Speeding up simple Mathematica expressions?

*To*: mathgroup at smc.vnet.net*Subject*: [mg63232] Speeding up simple Mathematica expressions?*From*: AES <siegman at stanford.edu>*Date*: Tue, 20 Dec 2005 04:19:29 -0500 (EST)*Organization*: Stanford University*Sender*: owner-wri-mathgroup at wolfram.com

I'd appreciate some practical advice on speeding up some simple function evaluations. I'm evaluating a series of functions of which a typical example is f[a_, x_] := Sum[ Exp[-(Pi a)^2 n^2 - ((x - n Sqrt[1 - (Pi^2 a^4)])/a)^2], {n, -Infinity, Infinity}]; (The function is essentially a set of narrow gaussian peaks located at x ? n Sqrt[1 - (Pi a^2)^2] ? n , with the peak amplitudes dropping off rapidly with increasing x.) Despite being a fairly simple function, this evaluates very slowly on my iBook G4 -- takes a long time to make a plot of say f[0.1, x] for 0 < x < 3. What can or should I do to speed this up? a) If this were back in early FORTRAN days, I'd surely pull the square root outside the sum -- do something like f[a_, x_] := Module[{b}, b=Sqrt[1 - (Pi a^2)^2]; Sum[Exp[-(Pi a n)^2 - ((x - n b)/a)^2]; Is Mathematica smart enough to do that automatically, without the Module[] coding?
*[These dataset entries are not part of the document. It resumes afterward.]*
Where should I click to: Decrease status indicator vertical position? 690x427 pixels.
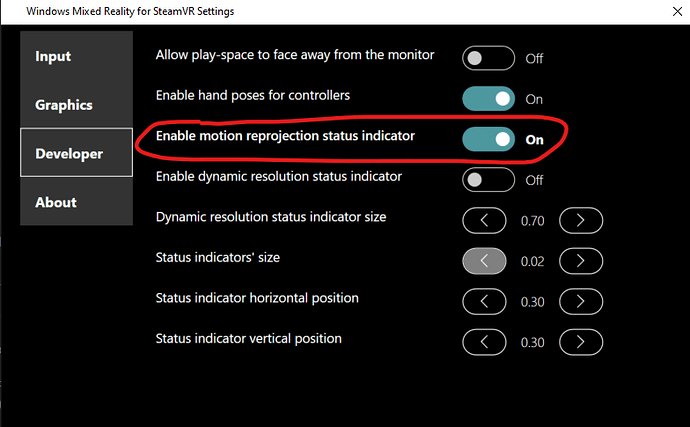(x=484, y=342)
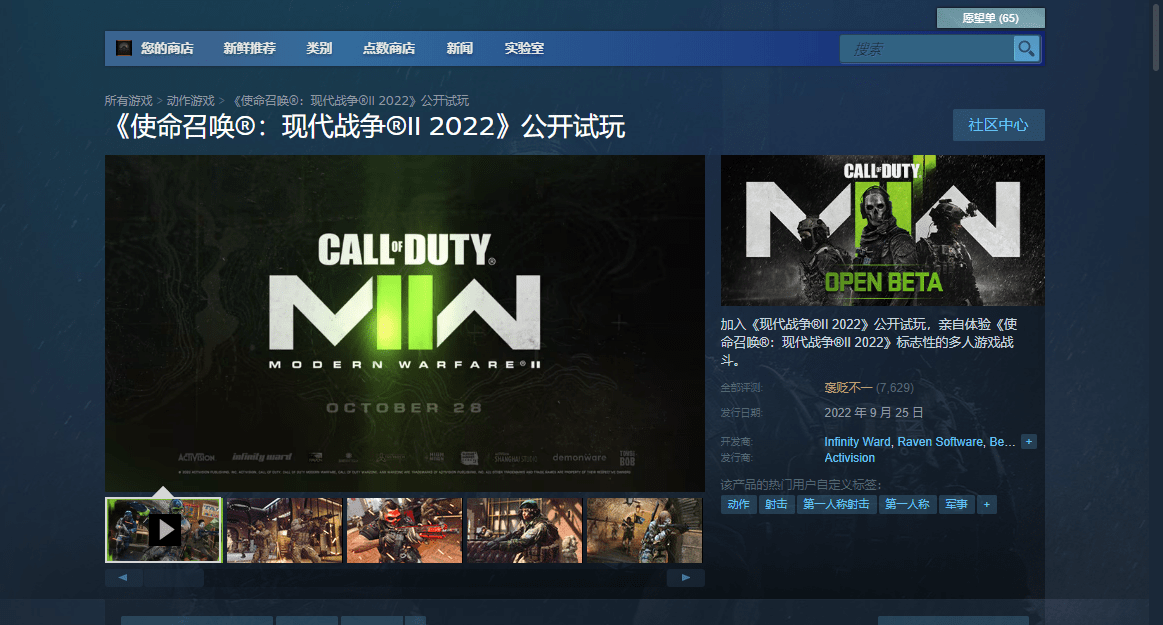Open the 新闻 menu item
This screenshot has width=1163, height=625.
click(460, 48)
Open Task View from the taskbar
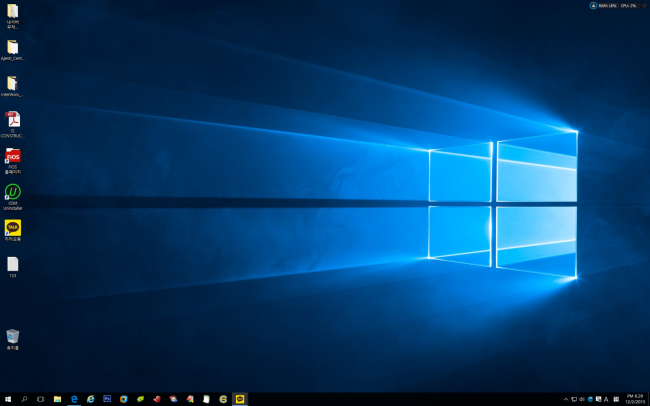 coord(41,399)
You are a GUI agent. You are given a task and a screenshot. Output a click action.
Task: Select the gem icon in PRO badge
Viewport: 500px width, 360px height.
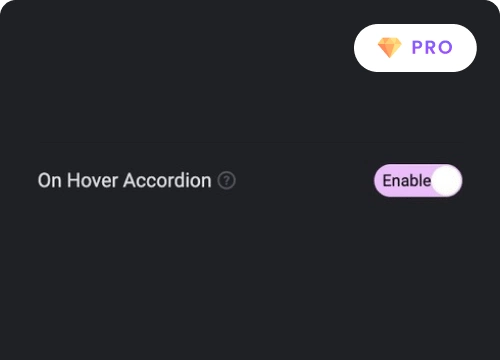389,48
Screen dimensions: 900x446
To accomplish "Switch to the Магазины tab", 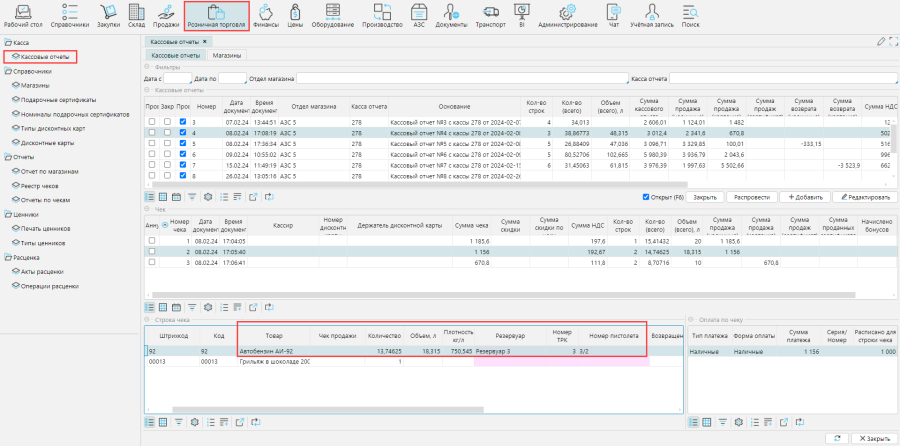I will click(226, 56).
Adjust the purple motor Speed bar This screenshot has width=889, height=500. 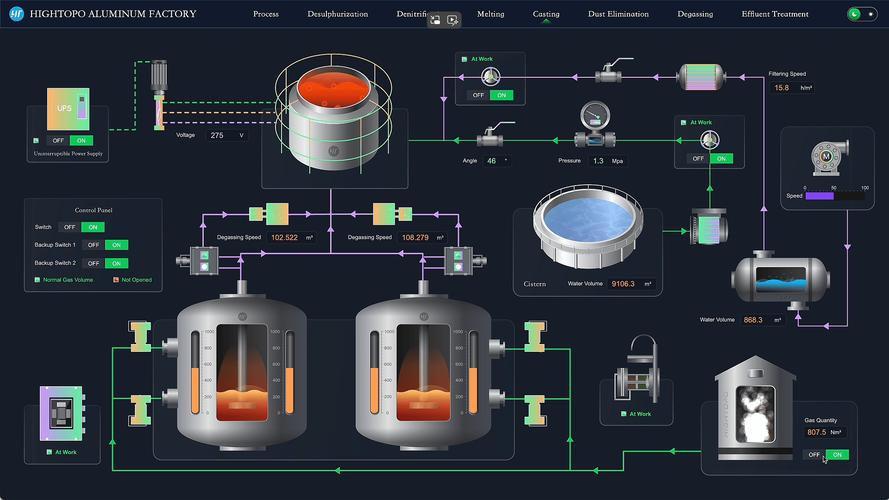coord(835,196)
Is the added overhead of the Module[] small enough that it's worthwhile for me to do it? Is there some other way to "compile" the function for a given value of a? b) Since I mostly want just plots of the first two or three peaks, and 1% accuracy should be fine, maybe I can cut the accuracy options in Plot[ ]. If so, how best to do this? (I've not played with those somewhat confusing options before.) c) Since the individual peaks have very little overlap for a < 0.2, maybe I can truncate the series to a small range of n? Obviously I can experiment with these and other approaches, but it's tedious. If any gurus have suggestions on a good quick approach, I'll be glad to hear them.